A realidade é (in) familiar
- rafaelcdorado
- 3 de jun.
- 2 min de leitura

A realidade não é algo dado. Não a compartilhamos tanto quanto supomos compartilhar. Não se trata de relativismo cínico ou aquela preguiça intelectual que nos toma quando, em interação com o outro, escutamos coisas indicando que o buraco é tão embaixo que só abrimos o paraquedas do “deixa cada um fazer o quer”; “cada um é cada um” e vamos planando pra longe; muito menos se trata de defender a lógica de self-service, em que: mais ou menos consciente, eu escolho o que quero no meu prato e pulo o que não quero. É de outra coisa que falo aqui.
Em “O infamiliar”, Freud lança mão da estética como meio de apontar o que podemos encontrar na filigrana da realidade: oposições e contradições imbricadas, retorno de elementos recalcados, a tecer em conjunto a experiência do sujeito. De modo que o indivíduo, pretensamente unificado e linear, é, na verdade, dividido e, assim como a realidade, carrega em si o porvir; algo fal(h)a à sua revelia. O processo de recalque, por uma perspectiva, da conta da experiência de desprazer em que o sujeito, ao não poder fugir de si próprio, “joga” para outro lugar (o inconsciente) aquilo que fere. O que é ferido? O sujeito? Talvez, mas não exatamente, senão sua impossibilidade, por assim dizer, de simbolizar a experiência. Dito de outra forma, há algo que não passa aos registros simbólico e imaginário; há um resto que insiste e não se fazer pelos significantes e significados. Isso o sujeito toma por falta, falha, déficit (para ser mais contemporâneo).

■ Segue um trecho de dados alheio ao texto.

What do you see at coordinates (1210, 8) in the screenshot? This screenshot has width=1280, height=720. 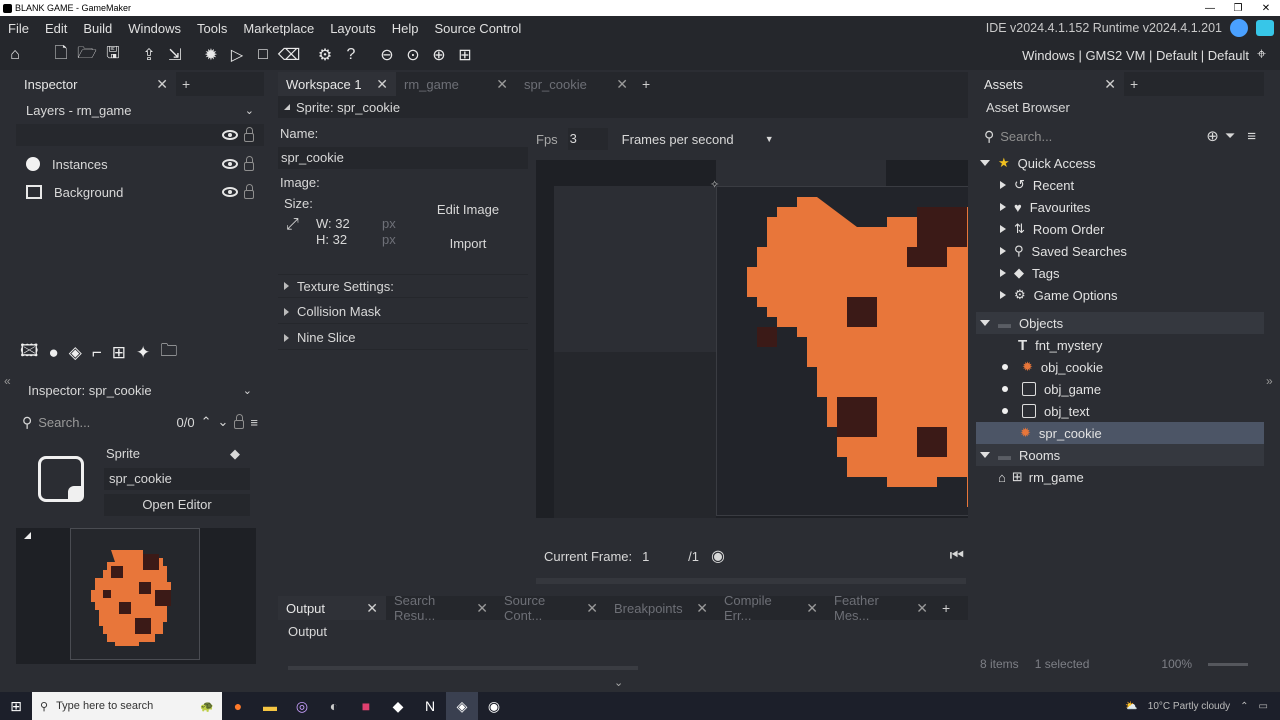 I see `minimize-button: —` at bounding box center [1210, 8].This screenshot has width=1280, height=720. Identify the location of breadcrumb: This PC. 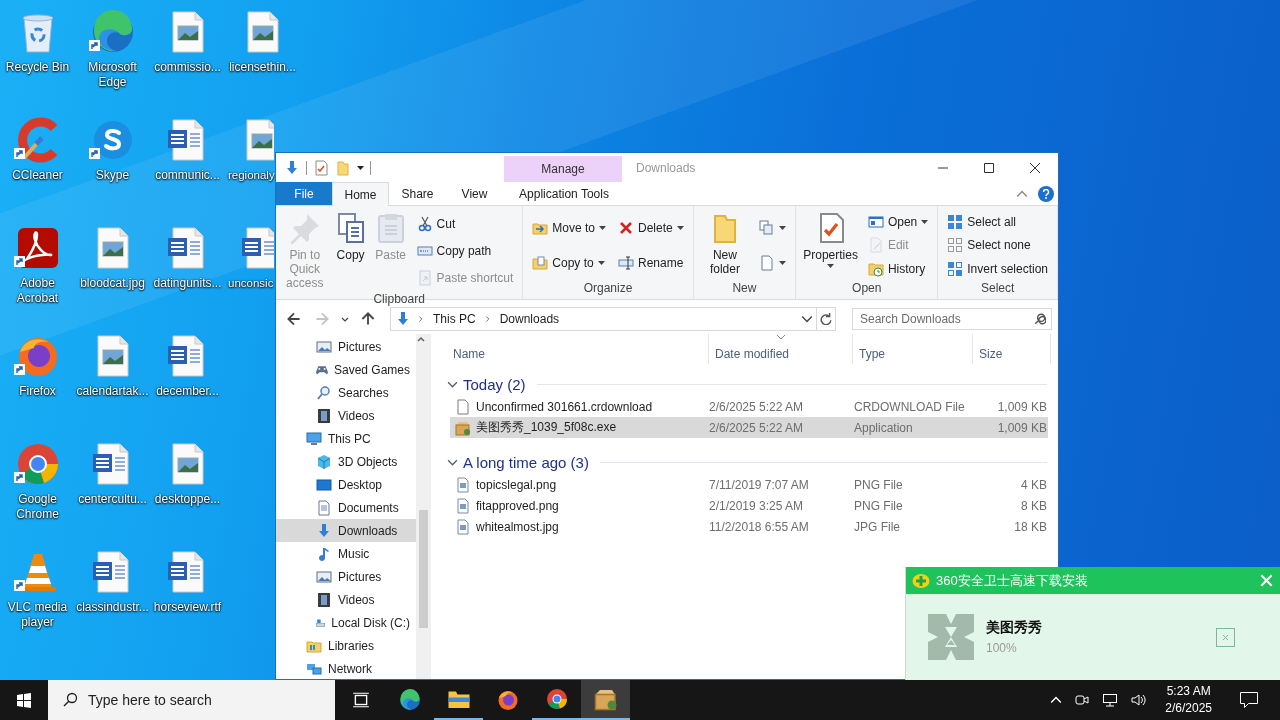
(454, 319). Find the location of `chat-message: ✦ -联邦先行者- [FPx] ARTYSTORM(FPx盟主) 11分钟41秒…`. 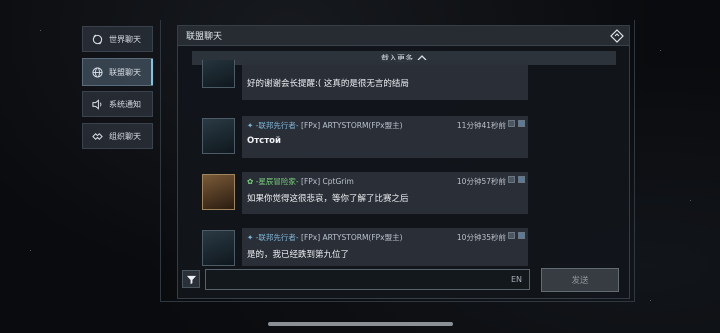

chat-message: ✦ -联邦先行者- [FPx] ARTYSTORM(FPx盟主) 11分钟41秒… is located at coordinates (365, 137).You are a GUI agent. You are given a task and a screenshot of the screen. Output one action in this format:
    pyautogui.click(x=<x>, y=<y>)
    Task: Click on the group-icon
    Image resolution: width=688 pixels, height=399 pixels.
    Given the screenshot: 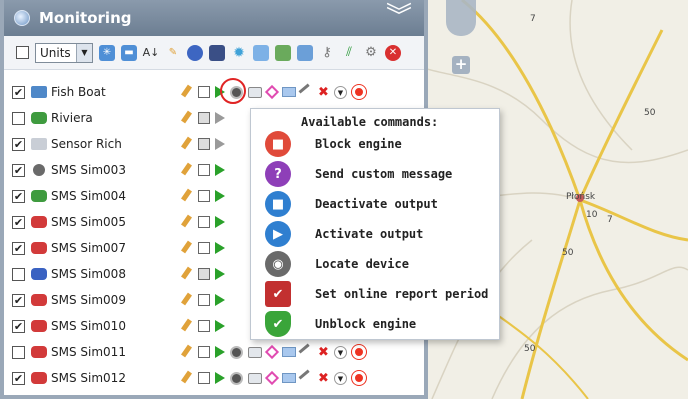 What is the action you would take?
    pyautogui.click(x=305, y=52)
    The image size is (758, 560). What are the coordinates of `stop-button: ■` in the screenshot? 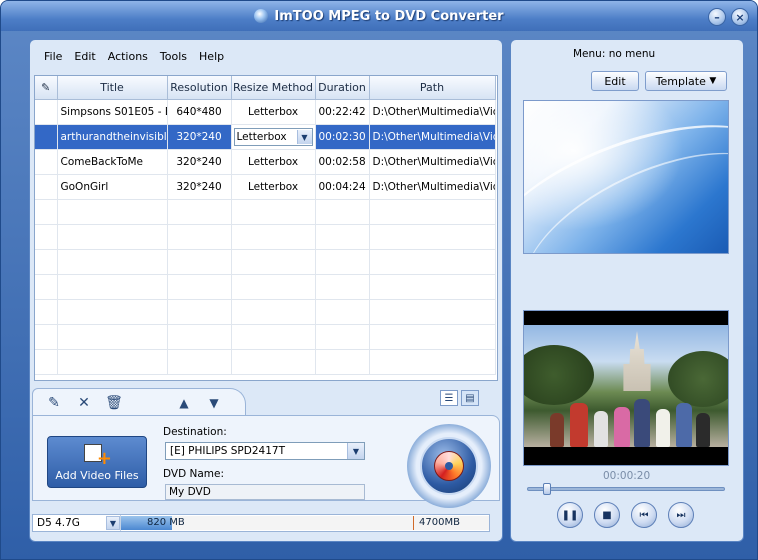 It's located at (607, 515).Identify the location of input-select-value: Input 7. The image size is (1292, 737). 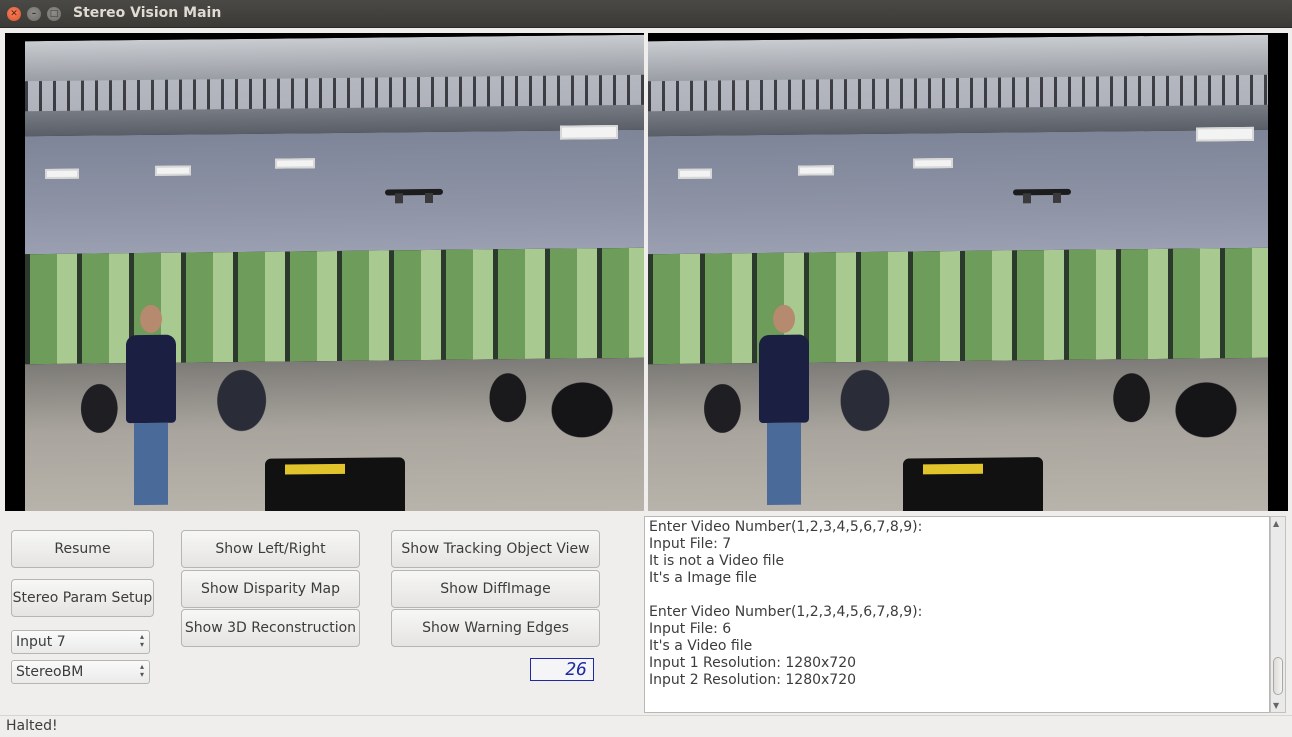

Por fim, a realidade parece se dar a partir da relação intrincada do princípio de realidade e o princípio de prazer. Em que, no processo de evitar desprazer e ratificar a realidade a partir do pretenso reencontro com o objeto uma vez internalizado (representado no psiquismo), o sujeito é pego, na tentativa de compor bordas no caos, na presença daquilo que ao mesmo tempo indica ausência; na presença do mais íntimo e estranho, dois tempos em um. Infamiliar.
*Texto que escrevi para divulgar o meu grupo de estudos, sobre obra de Freud sobre o infamiliar.